Frequently Asked Questions

What is the preparation time for Wandile’s Lamb Chops & Grape Wine Sauce?

The preparation time for Wandile’s Lamb Chops & Grape Wine Sauce with flaked almonds & gem squash mash is between 20 and 40 minutes.

What is the total time required to make Wandile’s Lamb Chops & Grape Wine Sauce with flaked almonds & gem squash mash?

The total time required to make Wandile’s Lamb Chops & Grape Wine Sauce with flaked almonds & gem squash mash is between 40 and 60 minutes.

How many servings does Wandile’s Lamb Chops & Grape Wine Sauce provide?

4 servings

What are the main ingredients in Wandile’s Lamb Chops & Grape Wine Sauce?

Chicken, Chicken Stock, Flaked Almonds, Free-range Lamb Chops, Fresh Parsley, Gem Squash, Grapes, Green Leaves, Red Onion, Red Onions, Red Wine & Port

What is the nutritional information of Wandile’s Lamb Chops & Grape Wine Sauce?

Calories: 835, Carbs: 45 grams, Fat: grams, Protein: 32.9 grams, Sugar: 6.2 grams, Salt: 1088 grams

How do I prepare Wandile’s Lamb Chops & Grape Wine Sauce?

WHAT A GEM: Place the gem squash in a pot, fully submerge in water, and place over a high heat. Once boiling, cook for 20-25 minutes until easily pierced through with a knife. Remove from the pot, drain the water, and cut the squash in half. Scoop out the seeds and discard, then scoop out the flesh and return to the pot. Add a small knob of butter or a drizzle of oil and some seasoning. Mash with a fork until smooth. Cover to keep warm, and set aside for serving. KEEP C-ALMOND: Place a pan over a medium heat with the flaked almonds. Toast for 3-5 minutes until golden brown, shifting occasionally. Remove from the pan and set aside to cool. CHOP CHOP!: Return the pan to a high heat with a drizzle of oil. Pat the lamb chops dry with some paper towel. When the pan is hot, sear the chops, fat-side down, for 2-3 minutes until crispy. Then, sear for 2-3 minutes per side, or until sealed, browned and cooked through. Remove from the pan, season and set aside. CRUNCHY SALAD: In a bowl, combine the rinsed green leaves, a drizzle of oil, ½ the toasted almonds, and some seasoning. WHAT A GRAPE DINNER!: Pile up the gem squash mash and side with the lamb chops. Pour over the sticky grape sauce and serve the almond salad on the side. Scatter over the remaining almonds and the chopped parsley. Delicious, Chef! DRUNKEN CHOPS: Boil the kettle. Return the pan to a medium heat with a drizzle of oil, if necessary. Add the onion slices and fry for 4-5 minutes until soft, shifting occasionally. Add the red wine & port and the rinsed grapes. Cook for 2-3 minutes until almost all evaporated. Add 150ml of boiling water and the stock and bring to the boil. Once boiling, reduce the heat and leave to simmer for 8-10 minutes until the sauce is reduced and slightly thickened. In the final 2-3 minutes, add the cooked lamb chops and baste with the sauce until fully coated.

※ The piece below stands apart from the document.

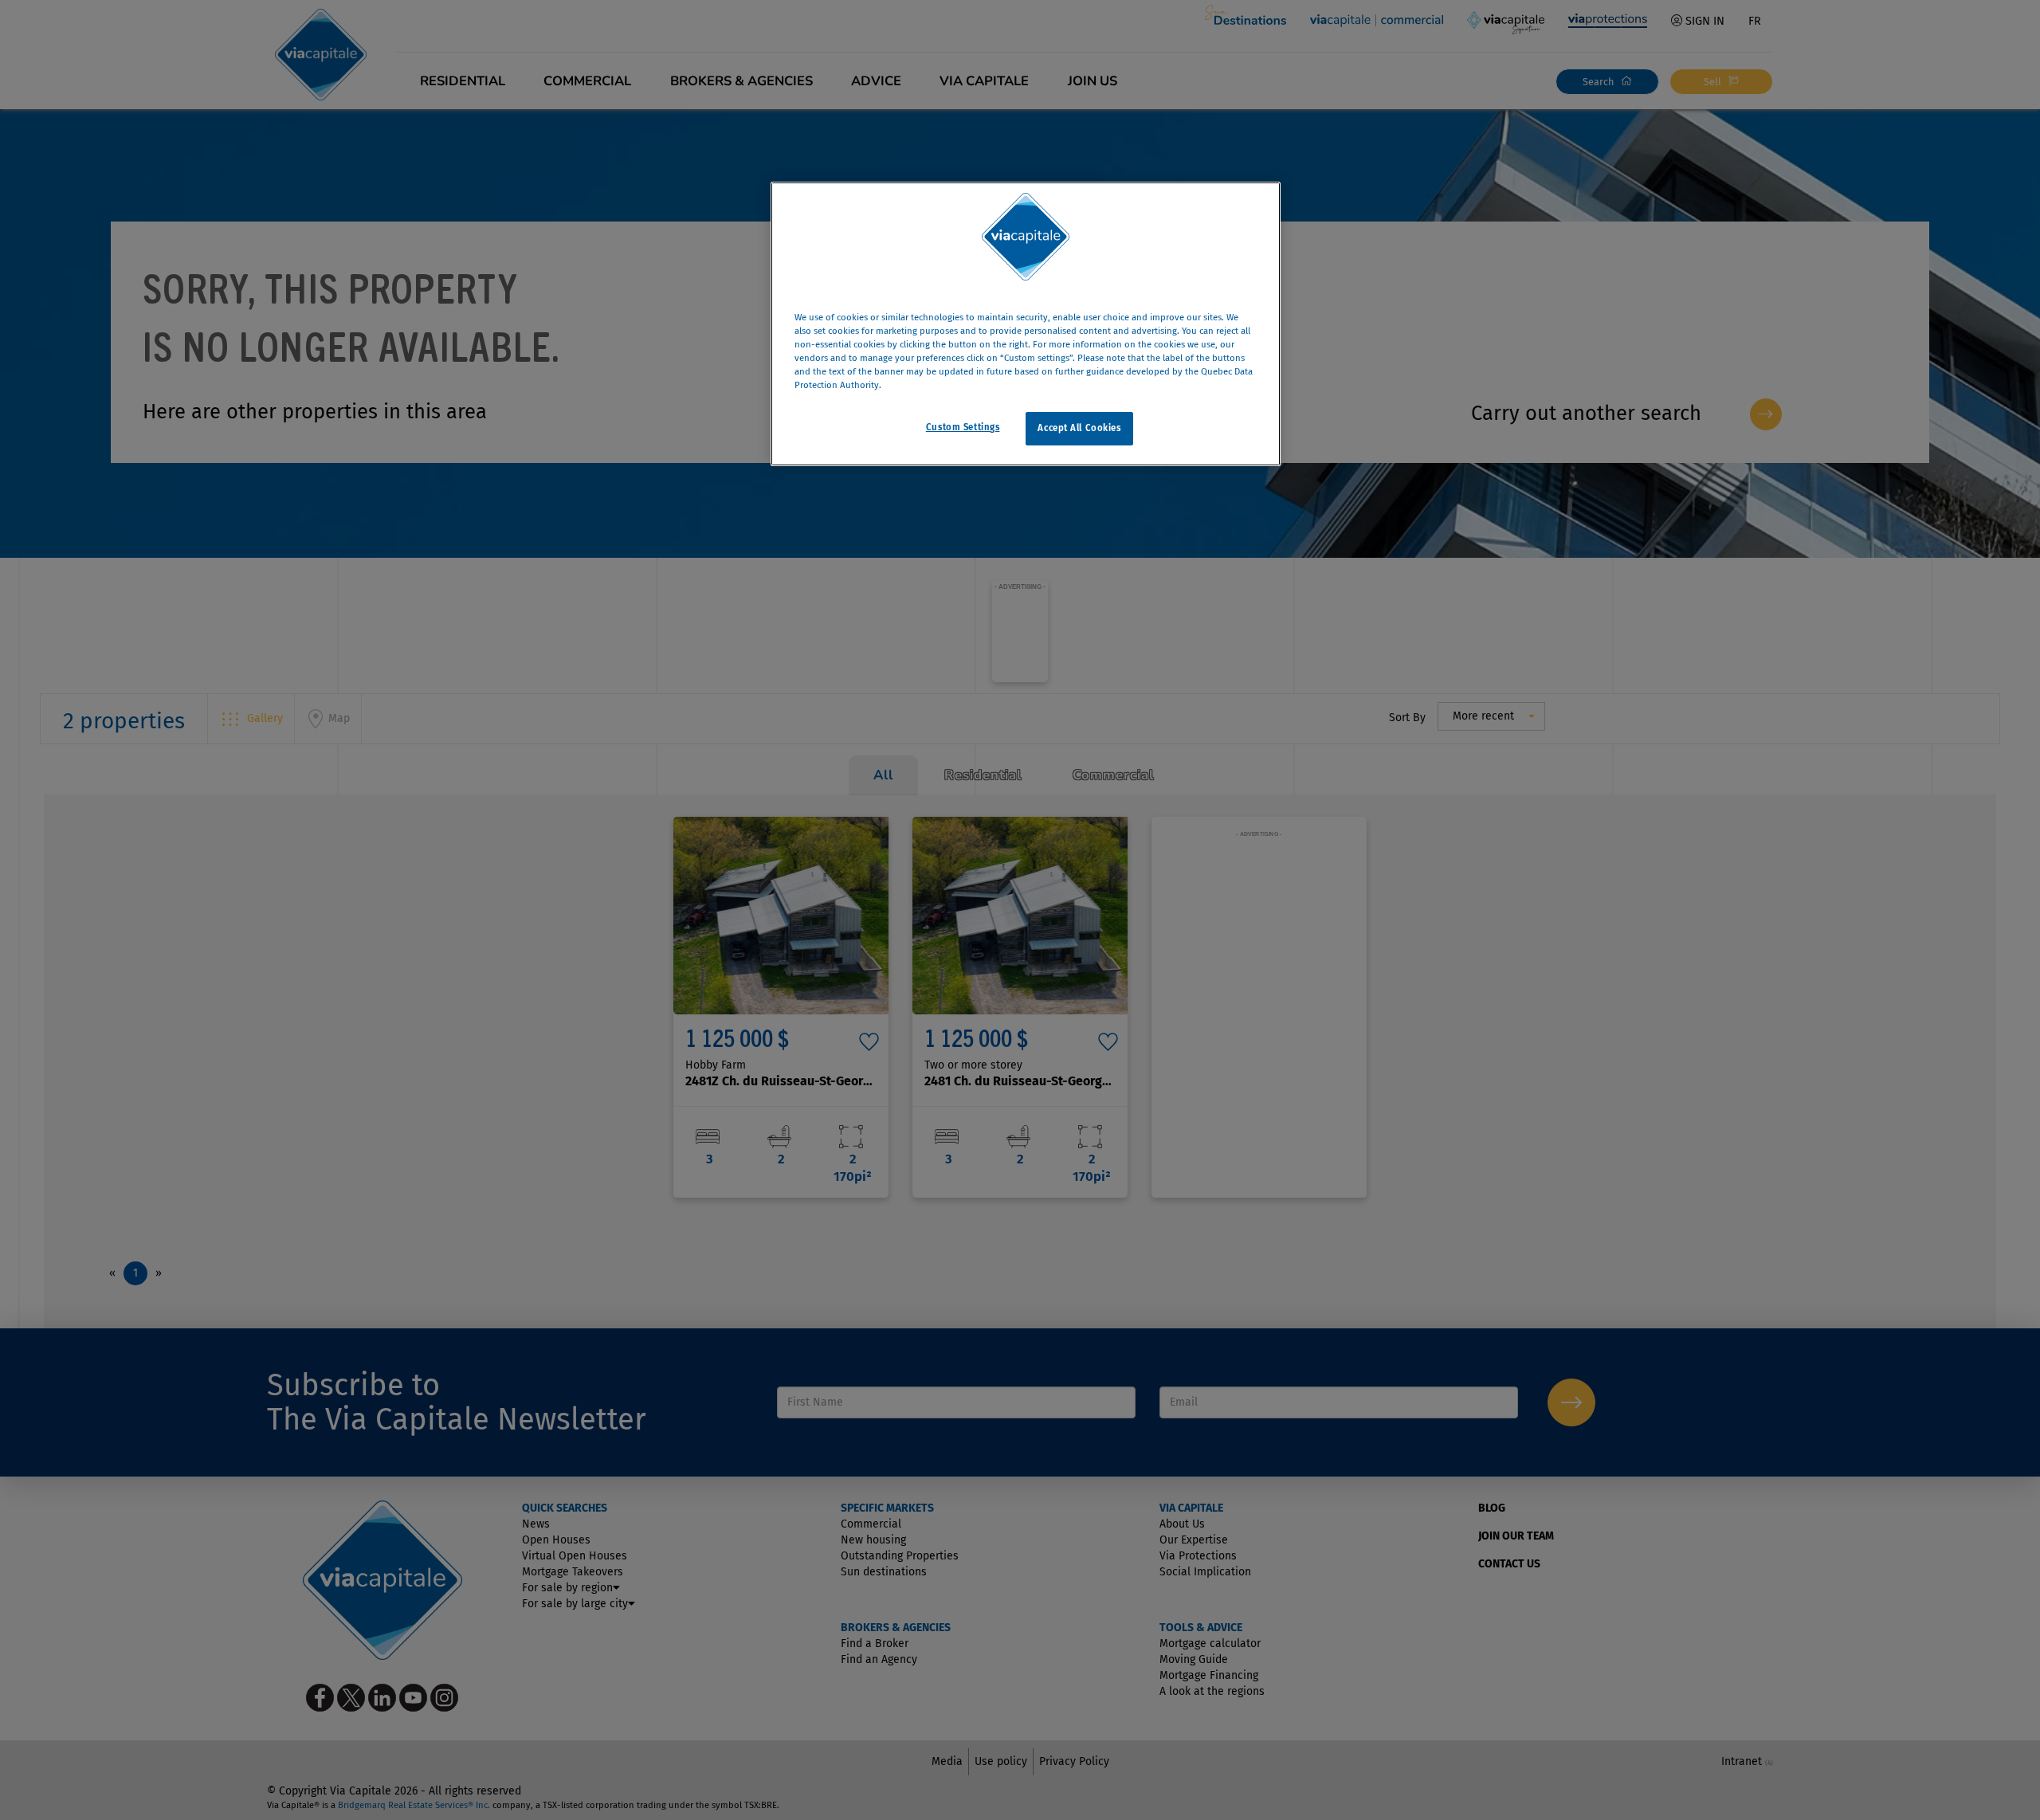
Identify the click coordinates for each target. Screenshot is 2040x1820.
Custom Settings (963, 427)
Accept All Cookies (1079, 428)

What should be prepared from my kitchen to make Wandile’s Lamb Chops & Grape Wine Sauce?

Chicken, Chicken Stock, Flaked Almonds, Free-range Lamb Chops, Fresh Parsley, Gem Squash, Grapes, Green Leaves, Red Onion, Red Onions, Red Wine & Port

How many calories does Wandile’s Lamb Chops & Grape Wine Sauce have?

835 calories

How much fat content does Wandile’s Lamb Chops & Grape Wine Sauce have?